Marchand has previously represented in court such high profile clients as Edward Snowden, accused by the U.S. government of espionage, and Julian Assange, accused of sexual offences, as well as controversial Catalonian separatists, including Adrià Carrasco, who in April of 2018 was accused of terrorism and rebellion, and of “leading and coordinating acts of sabotage” with the aim of “moving the Catalan conflict to the streets with violent actions”.
Marchand was also the defence lawyer of Hicham Beyayo, one of a number of radicalised Belgian Muslims implicated in an attempted terrorist attack in Brussels in 2008 prior to an EU summit.
Marchand said that his client, whose brothers have served time in prison for robbery and arms trafficking, had been approached in a mosque near his home in Anderlecht, in ‘an attempt to travel to Afghanistan to fight against Americans to restore the Taliban to power’.
He said, seemingly in defence of his client, “He is the intellectual of the family,… He bears no ill will against Belgium. He went to Afghanistan to join an Islamic resistance movement.”
Marchand also represented the Moroccan born Youness Loukili, another terror suspect, who had fought in Iraq, and who was one of the main suspects in a high profile terrorism trial in Brussels.
In his defence of Loukili, Marchand stated that he and his fellow insurgents were “soldiers fighting a legitimate war against an occupying force.”

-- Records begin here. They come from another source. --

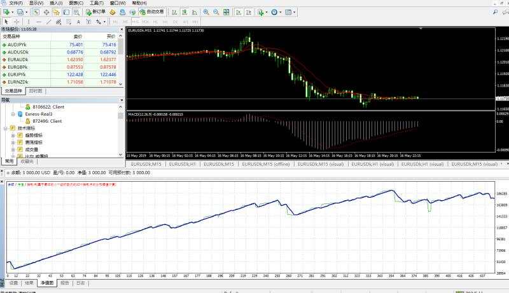Collapse the Exness-Real3 account node
This screenshot has width=509, height=293.
[x=13, y=113]
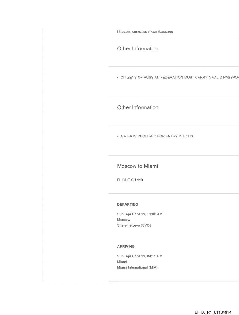Click the DEPARTING section label

pyautogui.click(x=127, y=204)
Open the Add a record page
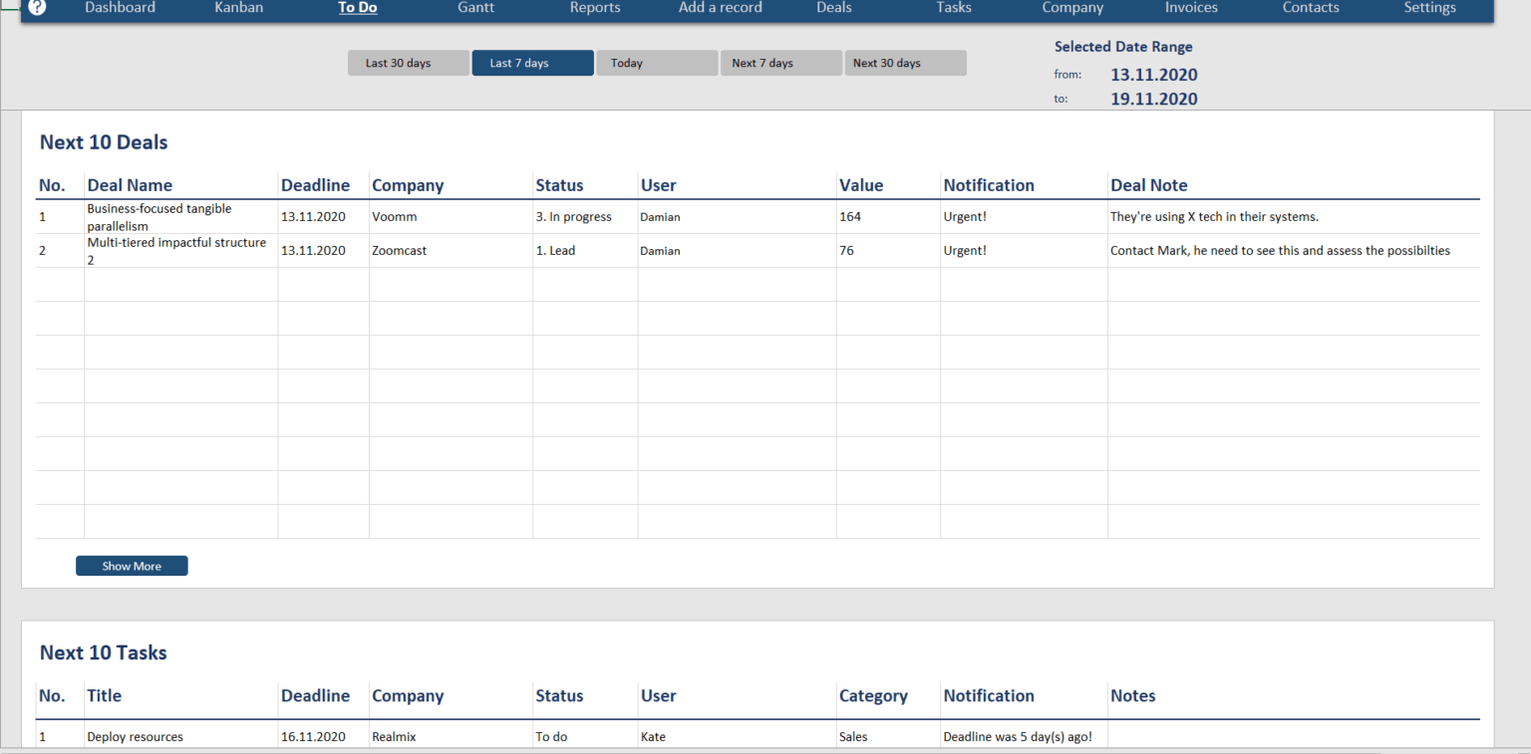Image resolution: width=1531 pixels, height=754 pixels. (x=720, y=8)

The lawyer further stated that the rules of criminal law were not applicable in their case, although rather embarrassingly, and one suspects to the amusement of the court, his own client undermined this argument by stating that he had never in fact fought in Iraq.
However, whilst he denied in court such activities, Loukili was subsequently reported to have fought alongside the notorious terrorist Abu Musab al-Zarqawi, himself responsible for numerous bombings and beheadings.
Marchand, an advisory board member of the NGO Fair Trials is described on the website of the organisation as having experience of dealing with ‘complex and international cases including money laundering’ and ‘murder…’
One might imagine that Monsieur Marchand, albeit a respected figure in the Belgian legal community, might fit perfectly into the ongoing saga that is the tale of the fugitive oligarch Mukhtar Ablyazov.